Dataset Information


Hope and trust in times of Zika: the views of caregivers and healthcare workers at the forefront of the epidemic in Brazil.

ABSTRACT: This article investigates how hope and trust played out for two groups at the forefront of the Zika epidemic: caregivers of children with congenital Zika syndrome and healthcare workers. We conducted 76 in-depth interviews with members of both groups to examine hope and trust in clinical settings, as well as trust in public institutions, in the health system and in the government of Brazil. During and after the Zika epidemic, hope and trust were important to manage uncertainty and risk, given the lack of scientific evidence about the neurological consequences of Zika virus infection. The capacity of healthcare workers and caregivers to trust and to co-create hope seems to have allowed relationships to develop that cushioned social impacts, reinforced adherence to therapeutics and enabled information flow. Hope facilitated parents to trust healthcare workers and interventions. Hope and trust appeared to be central in the establishment of support networks for caregivers. At the same time, mistrust in the government and state institutions may have allowed rumours and alternative explanations about Zika to spread. It may also have strengthened activism in mother's associations, which seemed to have both positive and negative implications for healthcare service delivery. The findings also point to distrust in international health actors and global health agenda, which can impact community engagement in future outbreak responses in Brazil and other countries in Latin America.

Extracted records:
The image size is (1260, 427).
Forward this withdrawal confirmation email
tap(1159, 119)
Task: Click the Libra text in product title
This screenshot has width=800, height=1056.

Required work:
1 > Summarize the Zika abstract in two sentences.
2 > For each statement, answer yes or no according to the Zika abstract, and quote the words that decide it. (a) The researchers carried out 76 in-depth interviews. (b) Hope made parents less willing to trust healthcare workers. (c) The findings point to distrust in international health actors.

Solved problems:
1 > The article draws on 76 in-depth interviews with caregivers of children with congenital Zika syndrome and with healthcare workers to examine hope and trust during and after the Zika epidemic in Brazil. Hope and trust helped manage uncertainty and risk and supported relationships, adherence to therapeutics and support networks for caregivers, while mistrust in the government and state institutions may have let rumors spread and strengthened activism in mother's associations.

2 >
(a) Yes: "We conducted 76 in-depth interviews with members of both groups"
(b) No: "Hope facilitated parents to trust healthcare workers and interventions."
(c) Yes: "The findings also point to distrust in international health actors and global health agenda"